По словам Евы, шнурки, связанные из такой шерсти, обладали уникальными проводящими свойствами. Мы несколько раз занимали места вокруг пирамиды и, держась за шнурки, замыкали кольцо. Мне всегда доставалась западная сторона, видимо, друзья сомневались в моем оптимизме, Ева располагалась у восточной грани, а Лина и Гриша постоянно менялись местами. Во время медитации шнурки начинали раскачиваться, точно маятники, а однажды они даже закрутились, будто детские скакалки. Особого смысла в упражнениях я не находила, но, по словам Евы, свойства черной шерсти медленно проникают в организм и для следующего этапа – работы с пеплом, нужно подготовить бортовую аппаратуру. «Бортовая аппаратура» – еще одно из любимых выражений нашей компании. На вопрос:
– Как дела? – принято отвечать:
– Бортовая аппаратура работает нормально!
Самое сильное впечатление на меня произвело упражнение с посланцами Потока.
– Они вокруг нас, – говорила Ева, – постоянно рядом, но мы их не видим и не чувствуем. Есть способ их проявить, для этого используется пепел шерсти черной кошки.
В один из дней Гриша притащил с Ланжерона ведро песка. Мы долго просеивали его, очищая от мусора, обломков мидий, водорослей. Потом Гриша унес ведро на улицу и, высыпав песок на сито, тщательно промыл. Высушенный, он оказался желтым и бархатным на ощупь, словно на пляже моего каролино-бугазского детства, до нашествия орд молдавских пансионатников.
Лина рассыпала песок ровным слоем вдоль южной стороны пирамиды, прямо у двери, Ева поставила в середину образовавшейся полосы табуретку. На табуретке она симметрично расставила четыре чашки, термос и пиалу. Мы уселись на песок, каждый против острого угла табуретки, Ева отрезала от черного шнурка маленький хвостик, чиркнула зажигалкой и, дождавшись, пока огонь разгорится, бросила хвостик в пиалу. Воздух наполнился смрадом паленой шерсти, Ева потряхивала пиалу, стараясь, чтобы хвостик полностью прогорел. Спустя несколько минут на дне пиалы осталась только кучка серого пепла. Лина отвинтила крышку термоса и разлила по чашкам чай. От чашек поднимался неизвестный мне аромат, запах завораживал, походя на благоухание цветущего жасмина.

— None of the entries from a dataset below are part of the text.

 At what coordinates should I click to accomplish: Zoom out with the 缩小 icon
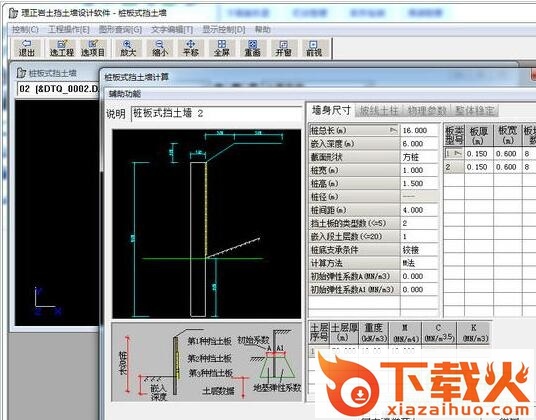[x=159, y=48]
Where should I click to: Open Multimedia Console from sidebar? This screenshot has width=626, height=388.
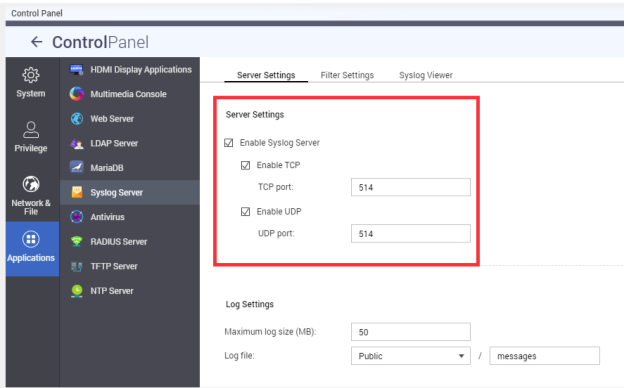coord(130,94)
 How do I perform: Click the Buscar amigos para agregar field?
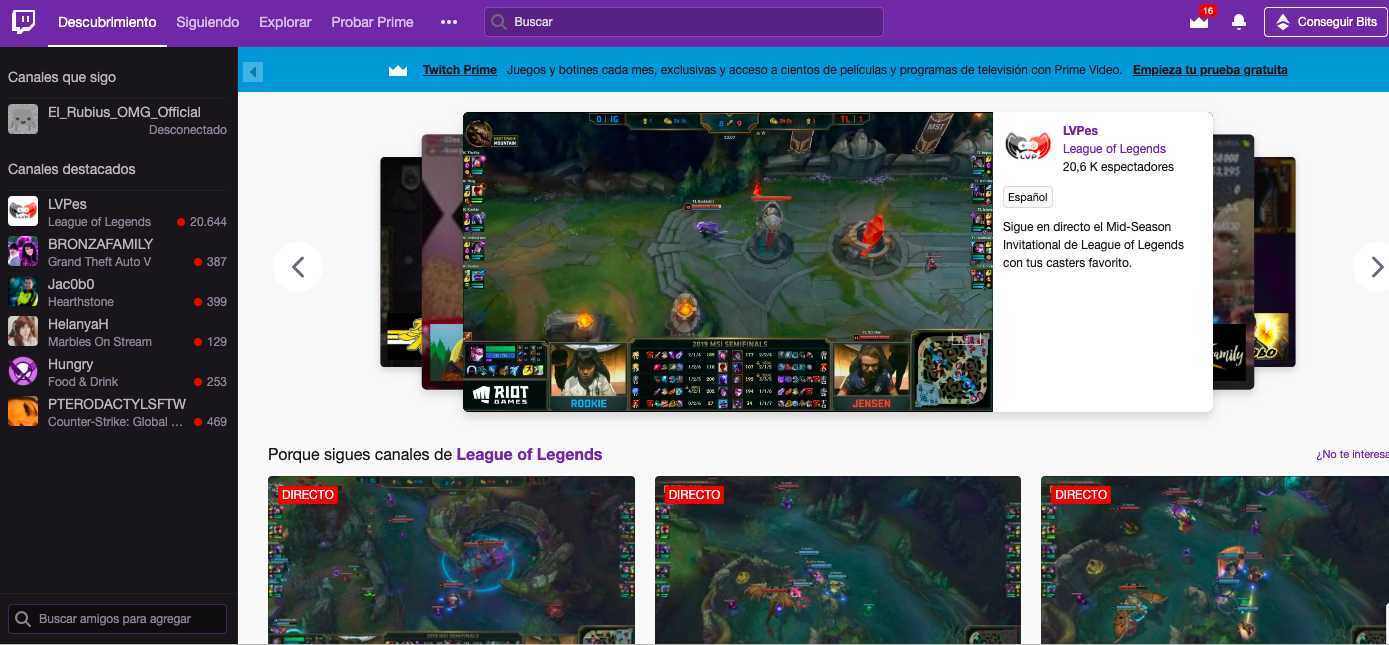pyautogui.click(x=116, y=618)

– Делайте, как я, – строго сказала Ева. Она осторожно прикоснулась к пеплу указательным пальцем, прикрыла глаза и втерла в веки приставшие к коже пальца частички пепла. Мы молча повторили ее движения: пиала опустела.
– Сейчас мы выпьем чай, – торжественным тоном произнесла Ева, уляжемся на спину, ногами к табуретке, а головой каждый в свою сторону света и уподобимся цветку, полному пыльцы. Мы вместе начнем медитацию и будем просить Космос удостоить нас проявлением посланца. Чем глубже окажется медитация, чем больше шансов на исполнение просьбы. Возможно, мы уснем. Проснувшись, никто не двигается с места, а поджидает друзей. Шевелиться можно только по моему разрешению, иначе усилия пойдут насмарку. Все, начинаем.